§ TASK OBJECTIVE
From the material below, copy out each line with the word "computer" in it.

§ DATASET RECORDS
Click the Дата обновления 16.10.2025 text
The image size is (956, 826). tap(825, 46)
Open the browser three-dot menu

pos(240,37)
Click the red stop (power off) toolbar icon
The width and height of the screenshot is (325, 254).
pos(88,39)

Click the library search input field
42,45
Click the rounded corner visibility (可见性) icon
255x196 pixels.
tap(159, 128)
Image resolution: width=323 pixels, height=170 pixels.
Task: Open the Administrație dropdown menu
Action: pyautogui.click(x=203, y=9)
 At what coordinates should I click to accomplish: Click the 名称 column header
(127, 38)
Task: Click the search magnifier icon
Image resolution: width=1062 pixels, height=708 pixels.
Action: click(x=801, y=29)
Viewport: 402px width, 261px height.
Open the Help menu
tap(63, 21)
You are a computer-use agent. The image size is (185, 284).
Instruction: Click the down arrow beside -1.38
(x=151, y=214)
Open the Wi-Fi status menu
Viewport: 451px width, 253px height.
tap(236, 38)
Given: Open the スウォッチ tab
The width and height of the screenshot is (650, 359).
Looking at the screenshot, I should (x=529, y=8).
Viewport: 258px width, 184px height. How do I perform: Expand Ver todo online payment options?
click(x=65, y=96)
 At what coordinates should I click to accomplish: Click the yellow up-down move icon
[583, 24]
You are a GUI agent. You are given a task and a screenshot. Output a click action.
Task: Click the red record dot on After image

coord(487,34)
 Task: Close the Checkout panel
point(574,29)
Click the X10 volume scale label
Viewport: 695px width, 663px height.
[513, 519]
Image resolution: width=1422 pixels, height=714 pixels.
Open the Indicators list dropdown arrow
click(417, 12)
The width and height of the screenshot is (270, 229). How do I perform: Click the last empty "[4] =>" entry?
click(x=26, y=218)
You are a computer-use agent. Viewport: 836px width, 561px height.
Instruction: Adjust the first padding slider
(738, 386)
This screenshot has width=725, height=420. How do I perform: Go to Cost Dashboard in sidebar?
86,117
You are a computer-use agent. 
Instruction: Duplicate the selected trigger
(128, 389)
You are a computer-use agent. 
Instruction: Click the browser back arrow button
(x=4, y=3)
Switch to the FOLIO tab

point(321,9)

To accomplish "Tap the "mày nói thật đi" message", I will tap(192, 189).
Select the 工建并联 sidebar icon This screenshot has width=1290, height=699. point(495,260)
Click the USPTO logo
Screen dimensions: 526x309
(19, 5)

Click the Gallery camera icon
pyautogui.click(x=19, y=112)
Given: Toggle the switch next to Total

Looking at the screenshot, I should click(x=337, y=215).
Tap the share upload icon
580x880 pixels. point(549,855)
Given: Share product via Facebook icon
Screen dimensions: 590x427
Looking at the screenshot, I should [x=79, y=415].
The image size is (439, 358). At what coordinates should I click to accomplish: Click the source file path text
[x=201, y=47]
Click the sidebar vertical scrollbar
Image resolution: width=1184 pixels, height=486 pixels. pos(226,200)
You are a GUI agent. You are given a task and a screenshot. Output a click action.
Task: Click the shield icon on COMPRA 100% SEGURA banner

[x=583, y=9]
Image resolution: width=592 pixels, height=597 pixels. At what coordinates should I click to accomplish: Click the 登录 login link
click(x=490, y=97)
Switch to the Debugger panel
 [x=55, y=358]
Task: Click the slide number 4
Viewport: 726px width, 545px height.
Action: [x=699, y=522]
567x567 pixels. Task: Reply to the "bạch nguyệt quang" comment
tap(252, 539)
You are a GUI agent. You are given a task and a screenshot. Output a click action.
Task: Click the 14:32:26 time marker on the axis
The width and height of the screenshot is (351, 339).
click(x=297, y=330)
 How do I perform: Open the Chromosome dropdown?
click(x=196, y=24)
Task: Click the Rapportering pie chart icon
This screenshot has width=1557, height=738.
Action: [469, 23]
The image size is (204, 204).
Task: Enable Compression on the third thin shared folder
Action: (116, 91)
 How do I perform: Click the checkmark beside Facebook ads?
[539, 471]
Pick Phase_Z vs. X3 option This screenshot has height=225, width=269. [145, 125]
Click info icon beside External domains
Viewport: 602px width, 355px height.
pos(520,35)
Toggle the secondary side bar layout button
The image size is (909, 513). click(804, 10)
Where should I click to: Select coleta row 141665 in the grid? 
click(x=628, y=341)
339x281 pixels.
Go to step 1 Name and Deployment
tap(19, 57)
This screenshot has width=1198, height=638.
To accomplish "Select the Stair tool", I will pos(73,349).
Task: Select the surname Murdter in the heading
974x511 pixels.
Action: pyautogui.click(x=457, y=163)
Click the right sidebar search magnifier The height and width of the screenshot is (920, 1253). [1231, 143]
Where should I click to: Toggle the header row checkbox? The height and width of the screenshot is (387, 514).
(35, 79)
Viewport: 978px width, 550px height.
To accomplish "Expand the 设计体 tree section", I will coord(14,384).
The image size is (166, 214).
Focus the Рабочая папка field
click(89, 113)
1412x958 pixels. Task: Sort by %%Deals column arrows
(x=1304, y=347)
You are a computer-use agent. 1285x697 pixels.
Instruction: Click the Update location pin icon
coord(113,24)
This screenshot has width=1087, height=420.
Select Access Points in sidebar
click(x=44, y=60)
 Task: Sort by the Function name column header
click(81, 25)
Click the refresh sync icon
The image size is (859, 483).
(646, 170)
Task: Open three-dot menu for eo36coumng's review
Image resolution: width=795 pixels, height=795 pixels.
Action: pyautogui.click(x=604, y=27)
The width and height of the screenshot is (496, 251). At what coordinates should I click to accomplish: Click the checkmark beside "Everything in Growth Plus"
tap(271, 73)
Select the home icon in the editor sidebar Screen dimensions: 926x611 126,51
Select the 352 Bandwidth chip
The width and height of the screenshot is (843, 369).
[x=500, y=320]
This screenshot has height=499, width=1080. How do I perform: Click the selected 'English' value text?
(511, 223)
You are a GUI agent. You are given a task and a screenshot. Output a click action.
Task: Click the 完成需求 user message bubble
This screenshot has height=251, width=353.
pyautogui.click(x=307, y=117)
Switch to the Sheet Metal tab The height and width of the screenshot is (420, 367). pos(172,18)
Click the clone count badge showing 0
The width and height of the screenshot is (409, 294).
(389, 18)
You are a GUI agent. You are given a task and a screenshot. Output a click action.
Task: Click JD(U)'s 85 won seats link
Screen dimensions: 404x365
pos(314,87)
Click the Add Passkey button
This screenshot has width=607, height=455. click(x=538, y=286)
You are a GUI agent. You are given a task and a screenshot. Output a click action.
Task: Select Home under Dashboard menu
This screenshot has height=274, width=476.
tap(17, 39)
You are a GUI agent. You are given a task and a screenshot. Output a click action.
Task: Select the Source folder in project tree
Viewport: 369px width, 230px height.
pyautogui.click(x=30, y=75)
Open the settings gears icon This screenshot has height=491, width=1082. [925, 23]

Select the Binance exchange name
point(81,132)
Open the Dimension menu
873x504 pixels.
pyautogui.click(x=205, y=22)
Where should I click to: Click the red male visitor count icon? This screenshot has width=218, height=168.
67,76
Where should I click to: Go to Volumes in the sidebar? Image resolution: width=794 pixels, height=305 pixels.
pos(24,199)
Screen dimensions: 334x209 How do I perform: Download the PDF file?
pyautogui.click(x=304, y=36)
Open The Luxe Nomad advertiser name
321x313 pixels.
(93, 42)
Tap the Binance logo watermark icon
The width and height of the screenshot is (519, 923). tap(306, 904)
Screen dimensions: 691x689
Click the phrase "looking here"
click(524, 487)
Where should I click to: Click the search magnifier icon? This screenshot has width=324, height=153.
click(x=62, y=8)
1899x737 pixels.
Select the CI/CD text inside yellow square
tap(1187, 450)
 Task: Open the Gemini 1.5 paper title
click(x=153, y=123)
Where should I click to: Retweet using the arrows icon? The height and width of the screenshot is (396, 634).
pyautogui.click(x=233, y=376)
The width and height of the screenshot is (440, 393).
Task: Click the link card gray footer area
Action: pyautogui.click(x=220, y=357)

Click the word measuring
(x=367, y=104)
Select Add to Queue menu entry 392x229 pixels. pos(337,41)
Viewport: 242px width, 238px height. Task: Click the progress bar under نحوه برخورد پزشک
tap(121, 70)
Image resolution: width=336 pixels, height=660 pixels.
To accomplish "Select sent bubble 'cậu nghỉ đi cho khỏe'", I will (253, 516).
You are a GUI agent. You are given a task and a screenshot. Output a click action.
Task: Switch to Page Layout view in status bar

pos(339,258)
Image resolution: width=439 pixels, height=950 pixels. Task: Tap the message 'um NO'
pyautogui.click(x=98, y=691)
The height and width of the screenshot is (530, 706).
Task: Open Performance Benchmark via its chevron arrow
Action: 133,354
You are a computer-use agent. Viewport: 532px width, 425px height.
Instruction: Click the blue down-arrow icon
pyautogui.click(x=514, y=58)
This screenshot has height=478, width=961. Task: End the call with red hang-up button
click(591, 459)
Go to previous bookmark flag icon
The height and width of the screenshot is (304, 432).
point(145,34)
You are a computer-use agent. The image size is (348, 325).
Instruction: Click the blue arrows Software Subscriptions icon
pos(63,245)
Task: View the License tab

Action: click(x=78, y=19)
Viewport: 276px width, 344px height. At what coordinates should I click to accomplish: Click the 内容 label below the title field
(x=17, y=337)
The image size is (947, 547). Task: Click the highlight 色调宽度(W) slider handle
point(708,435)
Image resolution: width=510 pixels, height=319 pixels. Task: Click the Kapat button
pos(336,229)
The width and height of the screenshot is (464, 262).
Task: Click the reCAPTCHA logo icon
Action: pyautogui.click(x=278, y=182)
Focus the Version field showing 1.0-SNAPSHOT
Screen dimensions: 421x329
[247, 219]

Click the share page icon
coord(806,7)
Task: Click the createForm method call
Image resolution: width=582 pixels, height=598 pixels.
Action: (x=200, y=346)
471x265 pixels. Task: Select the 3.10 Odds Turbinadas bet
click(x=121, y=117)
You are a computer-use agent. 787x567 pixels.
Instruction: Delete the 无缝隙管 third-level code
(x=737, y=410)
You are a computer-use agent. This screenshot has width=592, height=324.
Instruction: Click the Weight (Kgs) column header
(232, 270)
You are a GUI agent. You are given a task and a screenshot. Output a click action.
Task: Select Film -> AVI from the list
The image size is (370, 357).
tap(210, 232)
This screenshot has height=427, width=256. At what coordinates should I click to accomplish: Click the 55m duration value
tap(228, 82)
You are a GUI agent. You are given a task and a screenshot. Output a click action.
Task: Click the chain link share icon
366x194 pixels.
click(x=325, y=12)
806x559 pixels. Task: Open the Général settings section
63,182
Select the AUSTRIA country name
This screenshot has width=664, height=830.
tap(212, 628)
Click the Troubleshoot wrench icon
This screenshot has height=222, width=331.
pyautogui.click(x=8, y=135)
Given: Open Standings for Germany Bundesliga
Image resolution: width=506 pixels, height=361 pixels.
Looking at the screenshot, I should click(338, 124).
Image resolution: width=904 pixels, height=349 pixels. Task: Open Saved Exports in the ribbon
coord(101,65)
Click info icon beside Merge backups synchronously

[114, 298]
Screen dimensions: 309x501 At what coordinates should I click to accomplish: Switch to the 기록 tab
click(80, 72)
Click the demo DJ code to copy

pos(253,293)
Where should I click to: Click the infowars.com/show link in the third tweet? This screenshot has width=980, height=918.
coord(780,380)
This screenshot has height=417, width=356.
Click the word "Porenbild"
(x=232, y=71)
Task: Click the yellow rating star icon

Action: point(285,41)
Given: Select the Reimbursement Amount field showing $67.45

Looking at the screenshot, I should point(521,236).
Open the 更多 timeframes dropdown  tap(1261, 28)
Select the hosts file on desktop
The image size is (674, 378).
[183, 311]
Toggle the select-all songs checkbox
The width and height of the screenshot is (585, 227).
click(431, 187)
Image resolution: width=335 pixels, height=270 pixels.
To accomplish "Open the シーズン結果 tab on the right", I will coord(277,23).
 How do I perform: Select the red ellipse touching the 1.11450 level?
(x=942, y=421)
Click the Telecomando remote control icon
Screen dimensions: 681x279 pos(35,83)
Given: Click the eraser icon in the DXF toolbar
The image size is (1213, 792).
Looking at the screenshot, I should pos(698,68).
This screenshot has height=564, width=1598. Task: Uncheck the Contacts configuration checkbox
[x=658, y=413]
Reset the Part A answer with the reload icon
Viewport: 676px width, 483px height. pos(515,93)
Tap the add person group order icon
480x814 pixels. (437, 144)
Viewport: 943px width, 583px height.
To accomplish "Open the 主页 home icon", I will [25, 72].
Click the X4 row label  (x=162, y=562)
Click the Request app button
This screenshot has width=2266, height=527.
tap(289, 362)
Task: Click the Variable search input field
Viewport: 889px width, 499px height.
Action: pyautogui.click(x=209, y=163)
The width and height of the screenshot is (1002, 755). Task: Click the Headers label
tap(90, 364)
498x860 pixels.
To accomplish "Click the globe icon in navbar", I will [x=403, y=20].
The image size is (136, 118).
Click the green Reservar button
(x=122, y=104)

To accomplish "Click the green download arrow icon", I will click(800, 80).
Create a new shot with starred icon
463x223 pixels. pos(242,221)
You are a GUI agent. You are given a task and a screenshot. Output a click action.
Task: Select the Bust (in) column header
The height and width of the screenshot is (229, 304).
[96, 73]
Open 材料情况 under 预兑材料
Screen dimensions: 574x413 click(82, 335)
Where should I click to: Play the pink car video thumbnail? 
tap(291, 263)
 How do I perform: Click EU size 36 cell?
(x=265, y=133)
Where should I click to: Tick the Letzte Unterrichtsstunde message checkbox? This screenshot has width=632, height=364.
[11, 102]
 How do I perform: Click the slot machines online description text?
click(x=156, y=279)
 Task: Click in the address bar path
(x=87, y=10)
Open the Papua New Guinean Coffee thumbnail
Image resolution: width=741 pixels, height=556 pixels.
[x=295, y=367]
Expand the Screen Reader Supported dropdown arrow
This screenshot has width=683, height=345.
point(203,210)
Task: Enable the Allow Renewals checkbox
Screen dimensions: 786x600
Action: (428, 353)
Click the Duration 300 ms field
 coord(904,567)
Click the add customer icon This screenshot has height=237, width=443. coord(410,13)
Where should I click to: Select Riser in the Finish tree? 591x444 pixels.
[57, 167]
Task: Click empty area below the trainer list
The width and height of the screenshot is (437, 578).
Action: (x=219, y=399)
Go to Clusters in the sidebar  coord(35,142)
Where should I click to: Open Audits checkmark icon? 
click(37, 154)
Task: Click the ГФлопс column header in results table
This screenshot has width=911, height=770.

§ TASK ANSWER
You are a computer-use agent. The image size is (185, 284).
You are a computer-use agent. Viewport: 836px width, 561px height.
You are a computer-use agent. 
You are a computer-use agent. 
You are a computer-use agent. 1285x697 pixels.
You are a computer-use agent. Viewport: 532px width, 425px height.
You are a computer-use agent. The image size is (348, 325).
You are a computer-use agent. 787x567 pixels.
You are a computer-use agent. This screenshot has width=592, height=324.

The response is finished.